このように考えてくると学級崩壊は子供側の問題というより教育システムの問題が大きいようにも思えますが、ここではいったんその点は横においておき、次に学級崩壊が起きた場合の対策について解説したいと思います。


学級崩壊の原因と対策

次に学級崩壊の原因について考察します。

学級崩壊の原因についての一般的な見解

学級崩壊の原因についての実証も踏まえた信頼できる調査はそれほど多くなさそうです。ある研究によると、信頼に足る学級崩壊についての研究の一つは、平成12年に文部科学省が学校経営研究会に委託して実施した『学校経営をめぐる現状とその対応ー関係者間の信頼と連携による魅力ある学校づくり』です。これは「学級がうまく機能しない状況」にあるとされた全国150の事例を10のケースに分類し、ぞれぞれのケースについて詳しく紹介した事例研究集です。この事例集において、150の事例のうち104の事例が「教師による学校経営が柔軟性を欠いている事例」に該当しこのことをメディアが「学級崩壊の7割は担当教師の指導力不足」として世の中に紹介したことから、今では学級崩壊の原因は教師にあるという説が世間に広まっているようです。

学級崩壊の原因は多重構造

果たして学級崩壊の原因は教師にあるのでしょうか。それとも最近の子供がストレスを抱えすぎていたり早熟すぎることに原因があるのでしょうか。

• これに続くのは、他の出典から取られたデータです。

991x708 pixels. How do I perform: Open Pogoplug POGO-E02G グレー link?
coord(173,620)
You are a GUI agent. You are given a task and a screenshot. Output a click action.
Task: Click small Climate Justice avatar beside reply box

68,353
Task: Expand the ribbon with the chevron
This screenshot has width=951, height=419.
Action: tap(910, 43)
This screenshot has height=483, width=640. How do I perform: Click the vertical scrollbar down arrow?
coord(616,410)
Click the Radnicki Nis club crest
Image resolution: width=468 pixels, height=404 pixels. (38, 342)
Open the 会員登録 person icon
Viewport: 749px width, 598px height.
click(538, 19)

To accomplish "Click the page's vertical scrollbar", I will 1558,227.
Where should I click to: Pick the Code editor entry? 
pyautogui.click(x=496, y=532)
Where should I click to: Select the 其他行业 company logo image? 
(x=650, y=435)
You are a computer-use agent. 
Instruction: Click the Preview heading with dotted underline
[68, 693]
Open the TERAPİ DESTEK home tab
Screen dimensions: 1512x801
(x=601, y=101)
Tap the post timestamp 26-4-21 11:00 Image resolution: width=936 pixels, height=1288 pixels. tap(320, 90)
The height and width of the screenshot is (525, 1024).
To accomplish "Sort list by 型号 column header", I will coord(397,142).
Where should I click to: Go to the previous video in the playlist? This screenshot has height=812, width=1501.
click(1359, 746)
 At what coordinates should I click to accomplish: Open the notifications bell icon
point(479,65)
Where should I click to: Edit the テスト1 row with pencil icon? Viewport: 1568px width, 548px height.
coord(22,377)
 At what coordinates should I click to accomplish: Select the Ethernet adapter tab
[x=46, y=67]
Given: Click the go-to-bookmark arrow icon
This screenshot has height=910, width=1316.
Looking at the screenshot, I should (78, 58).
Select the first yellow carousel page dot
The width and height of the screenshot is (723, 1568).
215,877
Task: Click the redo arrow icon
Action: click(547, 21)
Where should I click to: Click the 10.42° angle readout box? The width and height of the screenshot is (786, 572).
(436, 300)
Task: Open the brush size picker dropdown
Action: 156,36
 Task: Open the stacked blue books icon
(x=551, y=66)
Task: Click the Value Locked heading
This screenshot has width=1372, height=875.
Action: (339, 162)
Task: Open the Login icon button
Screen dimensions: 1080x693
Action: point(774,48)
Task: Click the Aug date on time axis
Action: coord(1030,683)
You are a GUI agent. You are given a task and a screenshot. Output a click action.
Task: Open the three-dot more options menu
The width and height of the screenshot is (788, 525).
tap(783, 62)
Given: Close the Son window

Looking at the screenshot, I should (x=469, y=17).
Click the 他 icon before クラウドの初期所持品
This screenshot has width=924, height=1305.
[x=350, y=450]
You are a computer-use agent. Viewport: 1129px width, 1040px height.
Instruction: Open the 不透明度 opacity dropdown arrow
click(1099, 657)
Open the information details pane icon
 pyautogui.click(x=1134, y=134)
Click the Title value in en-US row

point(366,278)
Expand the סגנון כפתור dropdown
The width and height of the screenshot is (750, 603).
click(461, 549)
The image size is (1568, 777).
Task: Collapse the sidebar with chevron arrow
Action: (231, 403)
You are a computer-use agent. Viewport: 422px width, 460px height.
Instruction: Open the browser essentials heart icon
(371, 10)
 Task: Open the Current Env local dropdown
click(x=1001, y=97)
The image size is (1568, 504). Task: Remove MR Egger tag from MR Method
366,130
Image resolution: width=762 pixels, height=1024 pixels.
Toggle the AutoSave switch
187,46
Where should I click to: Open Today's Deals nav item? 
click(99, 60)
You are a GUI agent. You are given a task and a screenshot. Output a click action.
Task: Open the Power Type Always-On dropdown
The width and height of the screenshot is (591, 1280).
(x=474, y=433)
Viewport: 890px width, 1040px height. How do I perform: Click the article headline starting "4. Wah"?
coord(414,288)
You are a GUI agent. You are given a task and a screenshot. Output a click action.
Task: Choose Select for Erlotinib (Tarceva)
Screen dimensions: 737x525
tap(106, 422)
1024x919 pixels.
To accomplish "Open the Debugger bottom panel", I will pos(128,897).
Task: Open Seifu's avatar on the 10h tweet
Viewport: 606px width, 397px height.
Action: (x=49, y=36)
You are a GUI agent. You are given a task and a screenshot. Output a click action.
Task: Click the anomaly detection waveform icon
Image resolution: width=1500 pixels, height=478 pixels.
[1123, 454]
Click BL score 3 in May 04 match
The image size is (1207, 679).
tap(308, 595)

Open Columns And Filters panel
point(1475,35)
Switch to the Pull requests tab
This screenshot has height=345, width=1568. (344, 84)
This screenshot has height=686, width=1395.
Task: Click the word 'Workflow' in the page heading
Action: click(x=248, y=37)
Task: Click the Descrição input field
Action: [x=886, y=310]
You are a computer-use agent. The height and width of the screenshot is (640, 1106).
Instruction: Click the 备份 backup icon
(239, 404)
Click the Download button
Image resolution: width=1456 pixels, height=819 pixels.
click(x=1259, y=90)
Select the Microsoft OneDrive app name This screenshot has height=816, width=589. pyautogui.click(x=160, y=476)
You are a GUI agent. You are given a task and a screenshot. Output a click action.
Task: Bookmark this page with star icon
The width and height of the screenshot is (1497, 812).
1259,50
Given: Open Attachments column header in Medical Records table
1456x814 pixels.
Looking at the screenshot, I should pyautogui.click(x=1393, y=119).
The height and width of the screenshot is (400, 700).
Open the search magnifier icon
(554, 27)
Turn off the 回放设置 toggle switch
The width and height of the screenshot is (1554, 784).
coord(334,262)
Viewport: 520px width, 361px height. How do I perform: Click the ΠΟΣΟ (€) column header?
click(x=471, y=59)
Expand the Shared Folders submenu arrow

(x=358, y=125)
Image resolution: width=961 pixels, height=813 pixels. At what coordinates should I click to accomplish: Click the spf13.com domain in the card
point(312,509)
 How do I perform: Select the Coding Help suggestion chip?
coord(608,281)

何か悪いことが起きると、その原因を何か一つのものや人のせいにしてしまう光景をみることがあるかもしれません。しかし実際にはそんなに単純な問題などほとんどありません

世間にあるほとんどの問題は相互に複雑に絡まり合っています。それは絡まり合った糸などの構造に似ていると思います。糸の本数が増えれば増えるほど、絡まり合った糸をほぐすのが難しくなるように、問題に関わる要素の数が増えれば増えるほど、その問題の解決は単純には行かなくなります。

学級崩壊についても同じことが言えます。確かに学級を取り仕切るのは担当教師の役割かもしれませんが、それは今現在の日本における教育システムが今のままであることを前提とする場合であり、あくまでもその前提ありきでの話です。

さらに言えば、学級崩壊=学級の継続的機能不全の責任もしくは原因が全てそれを取り仕切る役割の人=担当教師にあるというのは変な話です。複数の糸が絡まった場合に1本の糸をたとえ取り除いても多くの場合は絡まりはほぐれないのと同じで、たとえ学級を担当する教師のスキルを上げることだけに注力したとしても学級崩壊の問題は一向に解決に向かわないと考えます。またスキルを上げると言っても教師のスキルもまた多重構造になっており何の能力を高めればどれくらい学級崩壊の改善に寄与するのかもよくわかりません。

学級崩壊の要素(教科指導と生活の機能不全)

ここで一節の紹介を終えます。